Word and element location records
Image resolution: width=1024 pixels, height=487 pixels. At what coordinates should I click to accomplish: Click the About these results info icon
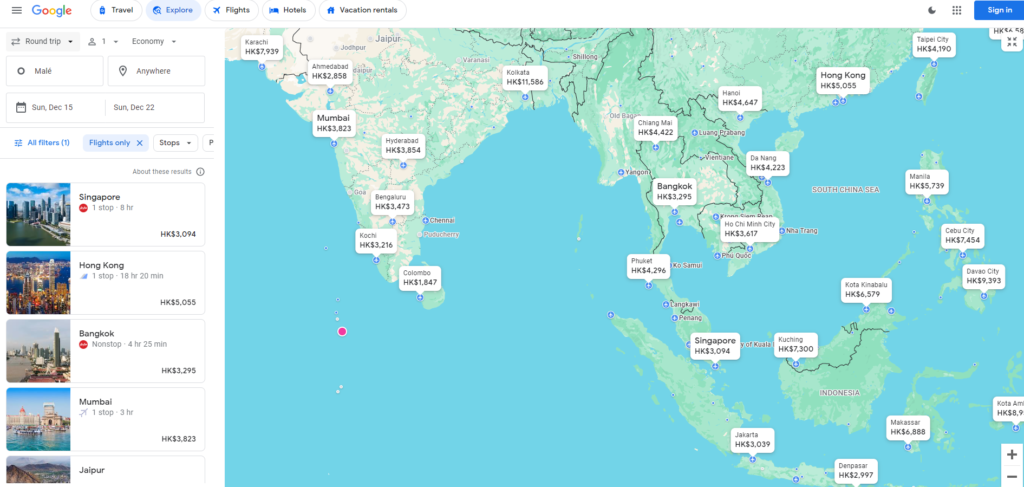pos(200,172)
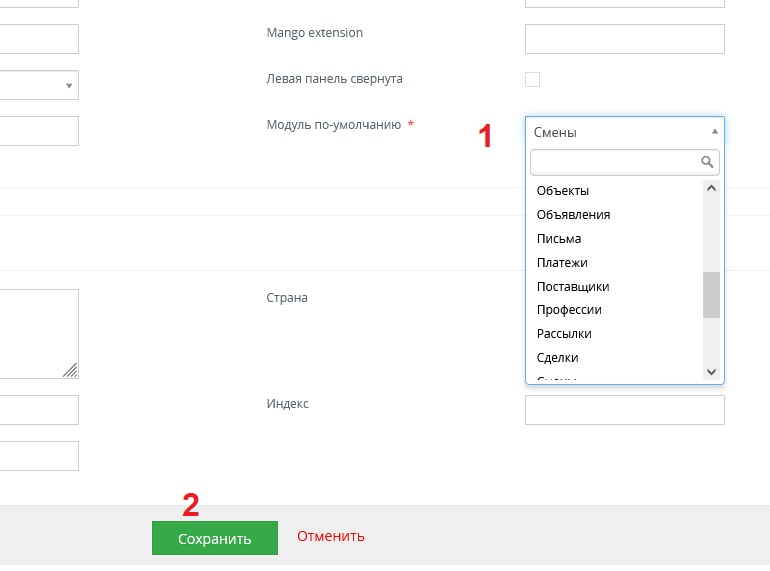Click the green 'Сохранить' button
This screenshot has width=770, height=571.
(214, 538)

(Direction): Reproduce every line of the records above word for word, omitting the pictures.

(Full output):
Image resolution: width=1024 pixels, height=487 pixels. At what coordinates should I click to accomplish: Click the About these results info icon
pos(200,172)
Click the green 'Сохранить' button
This screenshot has width=770, height=571.
(214, 538)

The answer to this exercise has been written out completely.